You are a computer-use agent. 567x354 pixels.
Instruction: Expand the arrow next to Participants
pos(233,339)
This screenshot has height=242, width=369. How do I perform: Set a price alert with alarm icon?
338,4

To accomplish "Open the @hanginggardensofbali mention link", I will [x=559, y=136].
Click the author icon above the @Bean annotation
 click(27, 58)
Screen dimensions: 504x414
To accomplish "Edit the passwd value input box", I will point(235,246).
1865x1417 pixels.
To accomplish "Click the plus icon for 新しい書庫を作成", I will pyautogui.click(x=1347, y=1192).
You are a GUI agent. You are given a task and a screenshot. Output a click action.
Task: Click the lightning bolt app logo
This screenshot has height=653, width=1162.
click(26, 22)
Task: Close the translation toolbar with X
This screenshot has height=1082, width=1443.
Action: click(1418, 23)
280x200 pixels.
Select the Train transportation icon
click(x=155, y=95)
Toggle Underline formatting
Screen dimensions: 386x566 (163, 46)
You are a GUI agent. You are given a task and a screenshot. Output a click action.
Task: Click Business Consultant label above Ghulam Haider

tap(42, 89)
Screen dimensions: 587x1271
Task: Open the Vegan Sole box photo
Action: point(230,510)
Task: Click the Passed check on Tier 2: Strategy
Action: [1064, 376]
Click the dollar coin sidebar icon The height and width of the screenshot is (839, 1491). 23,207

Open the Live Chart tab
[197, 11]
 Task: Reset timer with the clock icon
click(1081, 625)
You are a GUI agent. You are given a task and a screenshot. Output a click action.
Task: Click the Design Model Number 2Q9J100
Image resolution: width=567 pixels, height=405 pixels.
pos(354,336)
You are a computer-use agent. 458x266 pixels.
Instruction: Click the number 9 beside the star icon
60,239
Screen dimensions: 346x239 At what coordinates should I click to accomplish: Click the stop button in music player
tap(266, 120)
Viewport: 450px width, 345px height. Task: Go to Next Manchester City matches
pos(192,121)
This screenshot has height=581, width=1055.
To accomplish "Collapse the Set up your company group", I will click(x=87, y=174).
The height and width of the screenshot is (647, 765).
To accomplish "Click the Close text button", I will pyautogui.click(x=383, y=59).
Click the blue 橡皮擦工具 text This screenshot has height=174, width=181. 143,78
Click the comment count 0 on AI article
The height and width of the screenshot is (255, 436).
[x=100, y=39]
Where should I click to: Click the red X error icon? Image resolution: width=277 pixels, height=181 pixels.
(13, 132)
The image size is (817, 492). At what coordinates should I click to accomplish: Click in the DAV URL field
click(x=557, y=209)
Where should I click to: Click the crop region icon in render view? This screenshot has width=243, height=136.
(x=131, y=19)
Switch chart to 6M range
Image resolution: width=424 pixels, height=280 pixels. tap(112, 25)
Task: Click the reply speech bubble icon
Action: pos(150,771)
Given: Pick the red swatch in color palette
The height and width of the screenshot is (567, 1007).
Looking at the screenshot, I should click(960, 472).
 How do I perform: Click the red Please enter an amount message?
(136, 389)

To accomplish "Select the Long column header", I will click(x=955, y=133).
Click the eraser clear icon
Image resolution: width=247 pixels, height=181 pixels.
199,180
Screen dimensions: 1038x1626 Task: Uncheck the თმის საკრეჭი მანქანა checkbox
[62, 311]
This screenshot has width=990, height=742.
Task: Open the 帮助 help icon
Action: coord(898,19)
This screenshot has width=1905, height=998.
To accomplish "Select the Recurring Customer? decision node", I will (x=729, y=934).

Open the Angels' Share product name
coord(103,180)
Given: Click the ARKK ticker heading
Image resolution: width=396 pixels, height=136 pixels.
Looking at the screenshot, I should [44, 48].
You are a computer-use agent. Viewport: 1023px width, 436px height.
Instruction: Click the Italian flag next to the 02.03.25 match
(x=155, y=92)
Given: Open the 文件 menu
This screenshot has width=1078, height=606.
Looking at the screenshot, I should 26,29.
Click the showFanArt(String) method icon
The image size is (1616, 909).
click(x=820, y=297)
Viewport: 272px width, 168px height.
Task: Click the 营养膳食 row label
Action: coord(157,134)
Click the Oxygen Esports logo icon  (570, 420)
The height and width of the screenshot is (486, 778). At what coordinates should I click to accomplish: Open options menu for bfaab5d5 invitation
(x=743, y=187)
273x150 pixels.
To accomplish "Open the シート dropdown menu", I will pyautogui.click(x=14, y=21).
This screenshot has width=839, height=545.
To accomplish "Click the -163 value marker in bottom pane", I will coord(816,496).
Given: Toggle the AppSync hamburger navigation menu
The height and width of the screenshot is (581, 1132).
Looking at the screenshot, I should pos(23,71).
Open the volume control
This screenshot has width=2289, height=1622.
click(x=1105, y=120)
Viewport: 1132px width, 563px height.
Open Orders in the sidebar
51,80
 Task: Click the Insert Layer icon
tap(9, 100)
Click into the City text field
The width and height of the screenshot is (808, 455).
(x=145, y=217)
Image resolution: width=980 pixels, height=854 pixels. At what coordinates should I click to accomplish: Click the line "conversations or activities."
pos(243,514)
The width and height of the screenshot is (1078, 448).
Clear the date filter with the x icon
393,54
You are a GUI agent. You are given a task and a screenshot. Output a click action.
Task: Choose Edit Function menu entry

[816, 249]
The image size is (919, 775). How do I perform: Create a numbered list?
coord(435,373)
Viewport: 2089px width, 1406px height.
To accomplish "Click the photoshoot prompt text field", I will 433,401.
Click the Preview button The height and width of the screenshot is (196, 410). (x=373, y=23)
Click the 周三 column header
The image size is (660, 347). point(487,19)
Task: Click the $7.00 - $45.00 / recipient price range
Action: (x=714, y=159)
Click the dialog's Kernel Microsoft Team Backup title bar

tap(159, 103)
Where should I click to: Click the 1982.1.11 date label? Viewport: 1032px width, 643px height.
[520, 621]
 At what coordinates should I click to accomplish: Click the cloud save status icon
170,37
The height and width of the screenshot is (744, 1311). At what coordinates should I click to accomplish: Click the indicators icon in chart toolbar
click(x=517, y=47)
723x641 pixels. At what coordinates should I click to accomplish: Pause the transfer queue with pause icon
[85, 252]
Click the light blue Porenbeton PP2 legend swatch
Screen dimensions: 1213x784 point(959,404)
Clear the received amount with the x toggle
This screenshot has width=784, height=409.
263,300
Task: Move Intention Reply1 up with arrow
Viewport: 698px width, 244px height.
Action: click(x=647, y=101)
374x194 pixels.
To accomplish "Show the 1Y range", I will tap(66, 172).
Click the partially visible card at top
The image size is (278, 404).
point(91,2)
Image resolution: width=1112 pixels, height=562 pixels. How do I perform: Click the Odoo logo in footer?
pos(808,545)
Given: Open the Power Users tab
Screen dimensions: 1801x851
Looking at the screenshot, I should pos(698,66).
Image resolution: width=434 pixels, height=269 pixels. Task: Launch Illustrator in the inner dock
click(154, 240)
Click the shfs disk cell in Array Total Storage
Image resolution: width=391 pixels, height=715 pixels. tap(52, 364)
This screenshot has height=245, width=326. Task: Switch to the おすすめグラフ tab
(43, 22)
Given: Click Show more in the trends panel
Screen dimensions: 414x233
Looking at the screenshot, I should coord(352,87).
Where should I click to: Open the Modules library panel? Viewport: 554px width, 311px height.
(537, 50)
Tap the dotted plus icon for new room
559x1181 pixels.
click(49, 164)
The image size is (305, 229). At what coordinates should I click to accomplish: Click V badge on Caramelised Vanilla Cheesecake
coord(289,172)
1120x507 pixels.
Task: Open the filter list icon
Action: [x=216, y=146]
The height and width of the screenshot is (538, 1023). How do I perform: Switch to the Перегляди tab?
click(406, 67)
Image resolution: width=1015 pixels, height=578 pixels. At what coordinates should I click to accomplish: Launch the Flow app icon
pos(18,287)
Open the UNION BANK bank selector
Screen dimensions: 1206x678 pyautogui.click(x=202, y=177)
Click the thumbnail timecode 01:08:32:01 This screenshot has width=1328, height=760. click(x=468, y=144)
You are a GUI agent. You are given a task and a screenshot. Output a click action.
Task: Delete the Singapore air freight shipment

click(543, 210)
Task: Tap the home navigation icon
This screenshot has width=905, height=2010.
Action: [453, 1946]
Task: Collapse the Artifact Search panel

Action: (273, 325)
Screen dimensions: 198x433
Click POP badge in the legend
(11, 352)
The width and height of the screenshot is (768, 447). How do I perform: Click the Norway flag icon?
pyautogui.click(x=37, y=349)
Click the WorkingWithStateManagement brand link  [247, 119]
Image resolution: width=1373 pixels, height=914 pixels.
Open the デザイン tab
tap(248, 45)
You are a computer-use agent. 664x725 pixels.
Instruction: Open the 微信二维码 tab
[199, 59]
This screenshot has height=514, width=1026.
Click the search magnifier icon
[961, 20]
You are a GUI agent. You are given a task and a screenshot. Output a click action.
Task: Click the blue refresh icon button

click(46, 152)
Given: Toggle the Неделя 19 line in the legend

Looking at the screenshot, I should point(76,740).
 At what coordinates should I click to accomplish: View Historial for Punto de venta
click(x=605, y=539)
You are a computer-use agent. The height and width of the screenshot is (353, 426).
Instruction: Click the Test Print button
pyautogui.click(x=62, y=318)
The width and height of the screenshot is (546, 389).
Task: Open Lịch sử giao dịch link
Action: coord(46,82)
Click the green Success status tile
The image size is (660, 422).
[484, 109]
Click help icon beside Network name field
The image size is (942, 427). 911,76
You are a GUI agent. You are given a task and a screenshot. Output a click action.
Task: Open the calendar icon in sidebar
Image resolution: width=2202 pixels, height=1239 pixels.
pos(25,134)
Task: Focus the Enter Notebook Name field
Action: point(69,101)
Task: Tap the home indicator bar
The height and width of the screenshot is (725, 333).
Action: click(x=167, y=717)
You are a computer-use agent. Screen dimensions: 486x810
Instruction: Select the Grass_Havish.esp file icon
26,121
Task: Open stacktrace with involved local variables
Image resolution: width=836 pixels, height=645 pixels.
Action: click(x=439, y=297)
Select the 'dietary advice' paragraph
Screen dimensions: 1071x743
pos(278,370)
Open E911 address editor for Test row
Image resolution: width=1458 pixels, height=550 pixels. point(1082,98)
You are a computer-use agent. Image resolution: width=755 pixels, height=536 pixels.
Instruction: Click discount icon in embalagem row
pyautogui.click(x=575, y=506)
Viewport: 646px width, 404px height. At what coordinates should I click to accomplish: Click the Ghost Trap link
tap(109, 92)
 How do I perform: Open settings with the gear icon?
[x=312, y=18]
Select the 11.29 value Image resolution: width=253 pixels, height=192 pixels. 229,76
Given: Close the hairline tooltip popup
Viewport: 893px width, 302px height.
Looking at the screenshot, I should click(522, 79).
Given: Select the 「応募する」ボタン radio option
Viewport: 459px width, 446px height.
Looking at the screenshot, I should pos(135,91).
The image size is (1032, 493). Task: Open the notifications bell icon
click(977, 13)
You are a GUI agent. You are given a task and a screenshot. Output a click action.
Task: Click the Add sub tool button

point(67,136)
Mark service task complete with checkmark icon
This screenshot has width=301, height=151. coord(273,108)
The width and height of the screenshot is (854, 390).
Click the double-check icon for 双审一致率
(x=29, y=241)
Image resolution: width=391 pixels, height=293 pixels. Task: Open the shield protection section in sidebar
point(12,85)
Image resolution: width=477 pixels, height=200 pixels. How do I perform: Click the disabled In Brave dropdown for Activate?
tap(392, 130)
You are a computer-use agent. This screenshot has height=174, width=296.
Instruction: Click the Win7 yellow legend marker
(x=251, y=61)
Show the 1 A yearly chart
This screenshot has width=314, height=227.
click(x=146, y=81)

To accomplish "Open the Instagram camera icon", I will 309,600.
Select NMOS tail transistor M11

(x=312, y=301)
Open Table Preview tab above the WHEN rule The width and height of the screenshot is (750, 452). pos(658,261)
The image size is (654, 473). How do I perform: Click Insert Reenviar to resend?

DIRECTIONS FOR THIS TASK: Count how many lines of the material above contain the word "dropdown". Reply with the number alone.

RESULT FOR THIS EXERCISE: 2